Training exercises like STRATMOBEX benefit the 1st MLG by allowing the Marines to encounter challenging situations and make corrections during training instead of an actual deployment scenario.
"This lets us know if we need to fix anything and what we're doing right," said Melgoza. "So therefore if it actually does come down to it where we do get deployed then we have an idea of what we have to work with."
Marines and Airmen worked in together while loading the equipment into the aircraft.
"The cohesion between Marines and Airmen was great," said Air Force Staff Sgt. Barrett Von Esch, the load team chief for 50th APS. "Both sides worked
really well, and were professional. We were able to get on the same page quickly and execute effectively.
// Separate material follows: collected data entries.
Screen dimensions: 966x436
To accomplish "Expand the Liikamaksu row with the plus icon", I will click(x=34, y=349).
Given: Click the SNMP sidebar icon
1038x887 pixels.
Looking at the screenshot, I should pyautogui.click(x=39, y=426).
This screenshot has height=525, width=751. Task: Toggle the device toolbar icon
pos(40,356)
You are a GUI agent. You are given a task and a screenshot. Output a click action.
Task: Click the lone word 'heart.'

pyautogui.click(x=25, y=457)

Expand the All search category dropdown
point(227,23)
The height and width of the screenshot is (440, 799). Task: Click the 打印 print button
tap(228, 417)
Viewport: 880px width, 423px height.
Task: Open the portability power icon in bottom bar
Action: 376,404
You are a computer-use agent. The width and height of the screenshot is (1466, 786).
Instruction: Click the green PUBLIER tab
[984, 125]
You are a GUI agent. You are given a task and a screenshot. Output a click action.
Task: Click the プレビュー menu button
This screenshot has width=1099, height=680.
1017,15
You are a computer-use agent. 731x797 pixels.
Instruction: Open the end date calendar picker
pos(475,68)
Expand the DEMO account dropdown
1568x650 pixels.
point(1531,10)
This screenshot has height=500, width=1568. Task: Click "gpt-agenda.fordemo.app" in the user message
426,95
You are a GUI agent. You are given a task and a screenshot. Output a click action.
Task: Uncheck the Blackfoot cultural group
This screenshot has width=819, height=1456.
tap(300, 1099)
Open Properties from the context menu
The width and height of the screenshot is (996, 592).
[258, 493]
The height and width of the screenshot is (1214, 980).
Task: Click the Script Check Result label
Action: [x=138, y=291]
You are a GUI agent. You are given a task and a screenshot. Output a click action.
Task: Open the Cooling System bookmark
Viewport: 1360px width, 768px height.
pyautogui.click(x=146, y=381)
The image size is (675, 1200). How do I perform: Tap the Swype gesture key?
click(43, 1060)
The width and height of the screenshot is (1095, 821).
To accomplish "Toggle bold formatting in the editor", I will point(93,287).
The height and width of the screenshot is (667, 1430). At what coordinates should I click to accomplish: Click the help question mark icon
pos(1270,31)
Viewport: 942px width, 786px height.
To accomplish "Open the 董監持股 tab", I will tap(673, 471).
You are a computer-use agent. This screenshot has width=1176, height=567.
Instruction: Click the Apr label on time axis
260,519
There was a lot of eagerness to learn."
If equipment was loaded in an aircraft improperly, the aircraft or equipment could be damaged or there could be problems in flight which could harm mission
"The Air Force is helping out by letting us utilize their assets," said Melgoza. "Anytime the Marine Corps uses Air Force aircraft the Air Force is going
to be a part of it to make sure that it's being done correctly so we don't damage the aircraft and it's loaded efficiently."
Moving equipment can be a daunting task, but with the help of the Air Force the Marines were able to accomplish their mission successfully.
"The Marines have done very well," said Melgoza. "This whole process has gone a lot smoother than what I anticipated, and if it comes down to it and we do
have to deploy I think we would do a very good job of it."